DPE Professor Jean Schroedel discusses helping voters this election season.
TRANSDISCIPLINARY POWER: "I can't think of another time where I felt that the research ... mattered quite as much," said DPE's Jean Schroedel in an interview on CGU's YouTube channel.

For their involvement in the situation facing many Native American voters this election season, especially on North Dakota reservations, members of our DPE and CISAT faculties were the subjects of extensive media coverage by a multitude of media outlets.

CGU was featured or referenced in at least a dozen articles and interviews published or broadcast by major outlets between mid-October and election day on November 6. A voter ID law requiring North Dakota voters to present identification with street addresses—on Native American reservations, street addresses aren’t common; most use P.O. Boxes—would have disqualified many from casting their votes in the 2018 election.

CGU’s earliest media attention was because of DPE professors Jean Schroedel and Melissa Rogers, who published a commentary piece about this situation, “What Keeps Native Americans from voting—and what could change this,” in the Washington Post two weeks before the elections.

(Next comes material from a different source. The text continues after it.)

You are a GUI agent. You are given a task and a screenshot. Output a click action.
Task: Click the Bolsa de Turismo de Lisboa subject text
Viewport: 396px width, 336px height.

Read their commentary piece.

Schroedel also worked with colleague Brian Hilton, a member of the CISAT faculty and a specialist in digital geographic mapping, to quickly put together a mapping of tribal lands that assigned street addresses to residents of the Turtle Mountain, Standing Rock, and Spirit Lake reservations.

 

CISAT Professor Brian Hilton
CISAT’s Brian Hilton, a specialist in Geographic Information Systems (GIS).

They described the process of mapping reservations in a CGU video that was quickly produced before the elections. Watch the video.

Schroedel and Hilton’s collaboration to assist these voters provides a vivid illustration of the university’s centerpiece philosophy of transdisciplinarity–that complex problems require scholars to transcend boundaries and categories in order to come up with the best solutions to real-world challenges.

 

Image of GIS mapping of Sioux reservations in North Dakota
MAPPING CHALLENGE: An image taken from Hilton’s efforts to assist North Dakota Native American voters with street addresses in order to be eligible to vote there.

“I can’t think of another time where I felt that the research that any of us did mattered quite as much,” Schroedel said in the CGU video.

Their efforts enabled many Native American voters to participate in this season’s midterms. Media coverage also spotlighted OJ and Barb Semans, who received honorary doctorates from CGU in 2017.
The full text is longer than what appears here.